Mayor Gordon Campbell, of the Non-Partisan Association (NPA) was elected for a third term. However, NPA's representation on council was reduced, tying with the Coalition of Progressive Electors for five seats each. NPA later regained control of council through a byelection in 1992. This was Campbell's final term as mayor, before entering provincial politics as leader of the British Columbia Liberal Party in 1993.

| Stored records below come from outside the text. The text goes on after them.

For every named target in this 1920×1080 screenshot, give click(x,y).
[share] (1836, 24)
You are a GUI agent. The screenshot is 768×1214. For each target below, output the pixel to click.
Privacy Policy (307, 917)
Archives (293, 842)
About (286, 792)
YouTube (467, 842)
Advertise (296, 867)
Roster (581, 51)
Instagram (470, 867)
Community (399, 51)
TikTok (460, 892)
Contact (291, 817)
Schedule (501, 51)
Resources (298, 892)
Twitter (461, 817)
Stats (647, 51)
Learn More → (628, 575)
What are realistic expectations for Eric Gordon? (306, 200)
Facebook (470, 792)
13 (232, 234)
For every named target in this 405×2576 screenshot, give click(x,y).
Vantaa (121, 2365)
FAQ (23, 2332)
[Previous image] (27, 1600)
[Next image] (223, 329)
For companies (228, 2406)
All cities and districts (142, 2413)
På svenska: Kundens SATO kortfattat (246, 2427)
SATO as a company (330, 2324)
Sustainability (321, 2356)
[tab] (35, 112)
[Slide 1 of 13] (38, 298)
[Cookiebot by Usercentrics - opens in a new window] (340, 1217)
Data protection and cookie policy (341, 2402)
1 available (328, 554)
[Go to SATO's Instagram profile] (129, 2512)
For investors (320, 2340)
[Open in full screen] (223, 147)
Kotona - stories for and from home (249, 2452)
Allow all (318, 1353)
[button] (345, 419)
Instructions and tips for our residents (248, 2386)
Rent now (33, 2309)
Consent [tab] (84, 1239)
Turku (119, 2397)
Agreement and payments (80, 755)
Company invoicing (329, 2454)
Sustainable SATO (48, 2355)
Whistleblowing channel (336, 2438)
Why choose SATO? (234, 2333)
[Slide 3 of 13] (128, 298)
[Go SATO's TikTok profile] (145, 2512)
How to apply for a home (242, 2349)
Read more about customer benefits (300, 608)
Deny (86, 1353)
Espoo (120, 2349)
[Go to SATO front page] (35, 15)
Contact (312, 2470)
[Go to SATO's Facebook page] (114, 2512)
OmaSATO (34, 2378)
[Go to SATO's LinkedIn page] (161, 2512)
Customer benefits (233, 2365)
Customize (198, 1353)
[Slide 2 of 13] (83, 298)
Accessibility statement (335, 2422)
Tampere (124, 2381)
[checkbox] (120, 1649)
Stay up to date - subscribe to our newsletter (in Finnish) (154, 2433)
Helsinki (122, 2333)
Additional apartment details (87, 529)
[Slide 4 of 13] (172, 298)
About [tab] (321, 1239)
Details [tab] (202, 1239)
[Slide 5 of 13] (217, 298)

The following candidates were elected for a three-year term:

 Mayor - Gordon Campbell (NPA) 
 Councillors 
 Don Bellamy (NPA)
 Tung Chan (NPA)
 Libby Davies (COPE)
 Bruce Eriksen (COPE)
 Philip Owen (NPA)
 Gordon Price (NPA)
 George Puil  (NPA)
 Harry Rankin (COPE)
 Patricia Wilson (COPE) 
 Bruce Yorke (COPE) (resigned in 1992, replaced through a byelection by Lynne Kennedy (NPA))
 School Trustees
 Anne Beer (NDP)
 William Brown (NPA)
 Bill Bruneau (NDP)
 John Cheng  (NPA)
 Kenneth Denike  (NPA)
 Craig Hemer  (NPA)
 Ruth Herman (COPE)
 Ian Kelsey (NPA)
 Gary Onstad (COPE)
 Park Commissioners
 Malcolm Ashford (NPA)
 Nancy Chiavario (NPA)
 Dermot Foley (COPE)
 Tim Louis (COPE)
 Jean Porteous (NPA)
 Gerry Thorne (NDP)
 George Wainborn (NPA)

A number of referendum was included on the ballot.  Vancouver voters approved new funds for a new main library, parks and recreation facilities and public works, but rejected an initiative seeking $500,000 to build a new otter habitat at the Stanley Park zoo.